Tina Nguyen a Correspondent for The Verge, covering the Trump administration, Elon Musk’s takeover of the federal government, and the tech industry’s embrace of the MAGA movement.

On Friday, Rep. Jim Jordan, the Republican Chairman of the House Judiciary Committee, upped his investigations into Big Tech by sending subpoenas to 16 major tech companies, asking whether the federal government had pressured them into using artificial intelligence to “censor lawful speech” – a new front in his long-running quest to prove the tech industry is out to silence conservatives.

In letters accompanying the subpoenas, Jordan asked the companies – Adobe, Alphabet, Amazon, Anthropic PBC, Apple, Cohere, International Business Machines Corp., Inflection AI, Meta, Microsoft, Nvidia, Open AI, Palantir Technologies, Salesforce, Scale AI, and Stability AI – to preserve all documents between them and the Biden-Harris administration that showed “how and to what extent the executive branch coerced or colluded with artificial intelligence (AI) companies and other intermediaries to censor lawful speech.” The core of their claim: algorithms could be used to discriminate against right wingers not just online, but in any everyday use case for AI, from hiring practices to generative content.

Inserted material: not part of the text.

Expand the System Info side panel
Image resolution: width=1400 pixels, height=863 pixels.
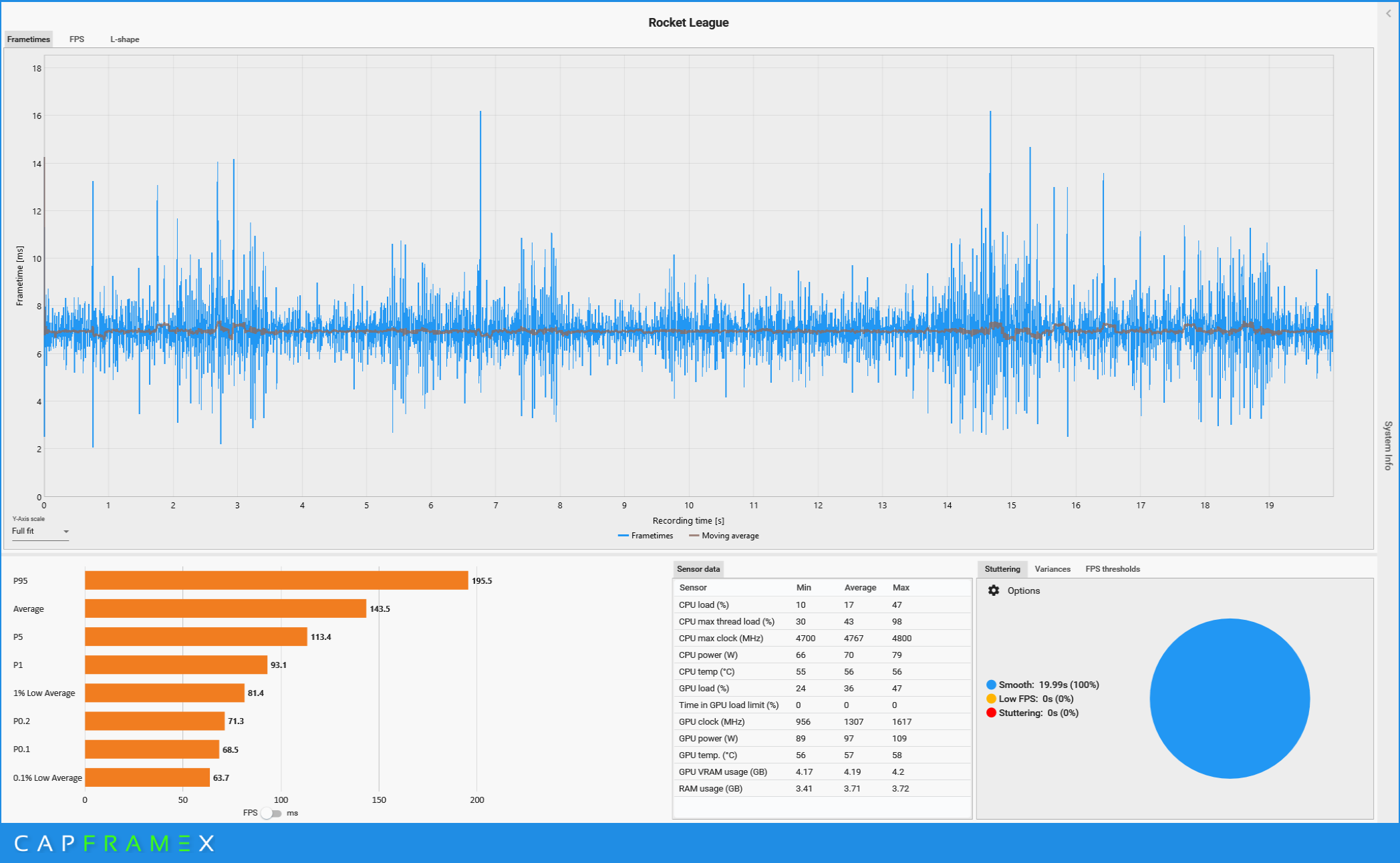pyautogui.click(x=1388, y=446)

Citing a report filed last December, in which the committee found several alleged examples of Biden officials “pressuring private companies to ‘advance equity,’ stop ‘algorithmic discrimination,’ and ‘mitigate the production of harmful and biased outputs,’” Jordan demanded they produce any and all emails with a third party, government or otherwise, between January 2020 and January 2025, “referring or relating to the moderation, deletion, suppression, restriction, or reduced circulation of the content, input, or output of an AI model, training dataset, algorithm, system, or product.”

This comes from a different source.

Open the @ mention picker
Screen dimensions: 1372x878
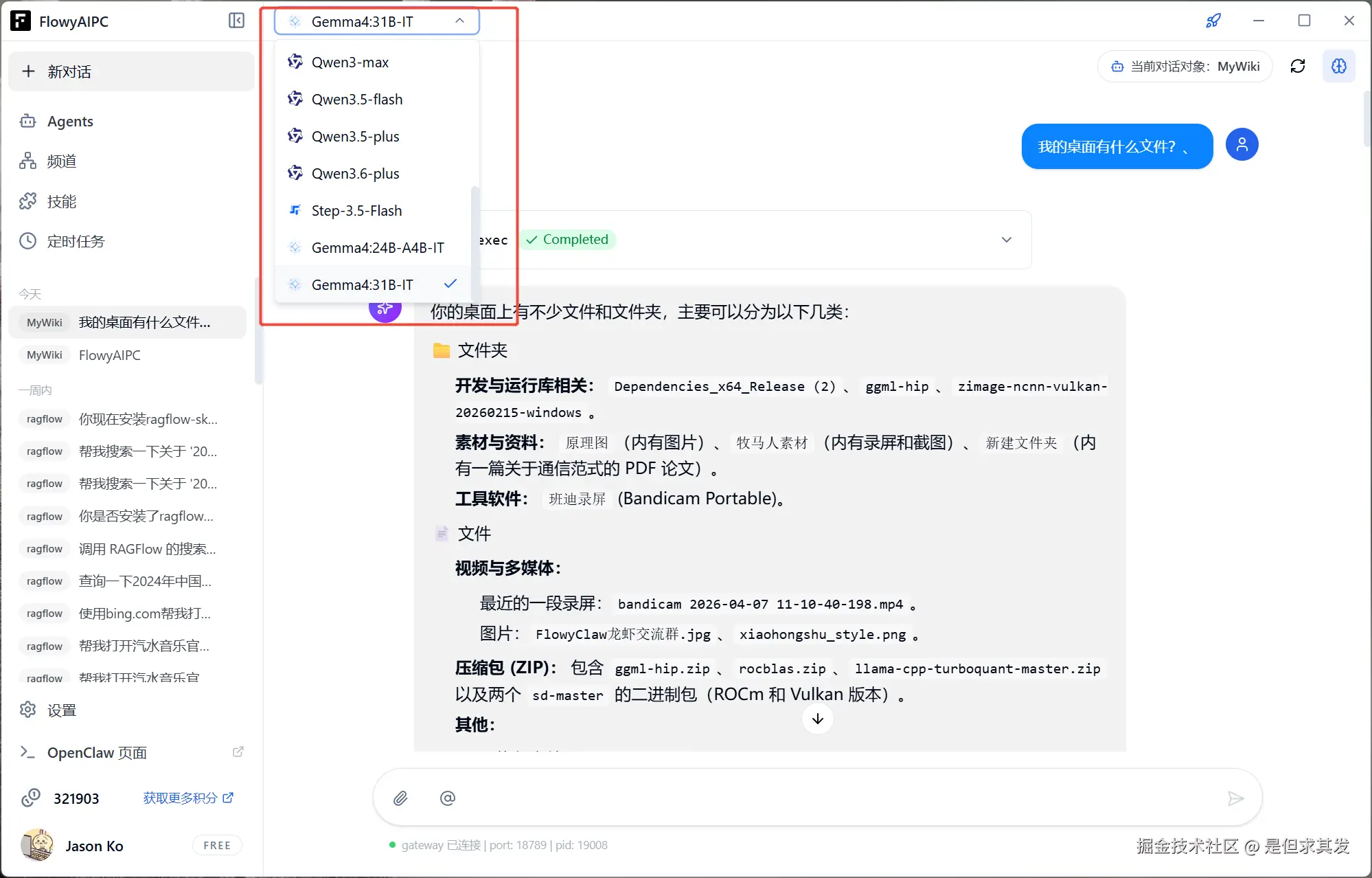pyautogui.click(x=448, y=798)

The subpoenas are the latest move in the GOP’s long-running and innumerable investigations into whether tech companies were suppressing right-wing ideology on their platforms, and narrowed in on potential interference from the Biden administration over the past several years. But this inquiry is particularly vast: its broad request for any document that ever discussed AI content restrictions over the past five years, as well as its targeting of software companies that are not media platforms, such as Adobe, Nvidia and Palantir, represents the party’s escalation against the industry.